» ACTIVITY
Below are the records; work out how many lines among them contain "more", and write nothing besides that number.
•••
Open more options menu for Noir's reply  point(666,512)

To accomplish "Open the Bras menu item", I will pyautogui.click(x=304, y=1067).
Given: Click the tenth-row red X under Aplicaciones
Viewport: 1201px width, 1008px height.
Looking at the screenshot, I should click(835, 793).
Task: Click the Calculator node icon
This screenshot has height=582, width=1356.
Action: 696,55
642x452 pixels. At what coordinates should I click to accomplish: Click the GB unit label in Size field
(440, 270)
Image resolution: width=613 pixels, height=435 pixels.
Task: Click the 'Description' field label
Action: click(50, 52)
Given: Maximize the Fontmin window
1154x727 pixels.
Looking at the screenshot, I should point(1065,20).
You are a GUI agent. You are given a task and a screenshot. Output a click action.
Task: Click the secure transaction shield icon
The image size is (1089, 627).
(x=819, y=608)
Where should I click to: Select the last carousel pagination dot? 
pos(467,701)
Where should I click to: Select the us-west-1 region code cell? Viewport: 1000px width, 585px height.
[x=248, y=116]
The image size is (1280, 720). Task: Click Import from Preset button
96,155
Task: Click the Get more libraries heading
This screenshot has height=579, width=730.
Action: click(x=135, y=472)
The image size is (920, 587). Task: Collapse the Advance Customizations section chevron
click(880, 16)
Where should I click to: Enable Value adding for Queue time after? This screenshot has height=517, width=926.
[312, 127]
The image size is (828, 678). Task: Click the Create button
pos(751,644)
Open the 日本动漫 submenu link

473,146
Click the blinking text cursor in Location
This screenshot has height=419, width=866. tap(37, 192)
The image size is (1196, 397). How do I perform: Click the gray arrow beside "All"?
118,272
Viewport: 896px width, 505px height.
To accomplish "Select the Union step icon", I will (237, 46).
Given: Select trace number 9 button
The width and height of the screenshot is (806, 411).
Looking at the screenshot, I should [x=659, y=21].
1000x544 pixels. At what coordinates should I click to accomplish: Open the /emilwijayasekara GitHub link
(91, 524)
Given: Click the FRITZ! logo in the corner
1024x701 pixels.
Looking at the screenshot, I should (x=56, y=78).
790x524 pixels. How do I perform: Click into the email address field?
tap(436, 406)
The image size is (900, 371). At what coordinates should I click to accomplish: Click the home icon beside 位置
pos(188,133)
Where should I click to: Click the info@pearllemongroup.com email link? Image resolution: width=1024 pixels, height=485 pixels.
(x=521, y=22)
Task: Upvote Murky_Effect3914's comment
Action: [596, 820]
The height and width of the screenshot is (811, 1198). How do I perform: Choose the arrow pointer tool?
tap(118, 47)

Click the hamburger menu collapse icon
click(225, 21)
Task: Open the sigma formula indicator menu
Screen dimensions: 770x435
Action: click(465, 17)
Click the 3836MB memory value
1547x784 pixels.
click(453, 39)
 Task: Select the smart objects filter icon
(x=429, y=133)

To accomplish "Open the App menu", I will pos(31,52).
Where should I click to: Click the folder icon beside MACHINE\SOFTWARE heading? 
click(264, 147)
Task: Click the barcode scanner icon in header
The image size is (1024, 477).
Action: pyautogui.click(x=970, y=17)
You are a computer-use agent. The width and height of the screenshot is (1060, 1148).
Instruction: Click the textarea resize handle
•••
» TASK ANSWER
2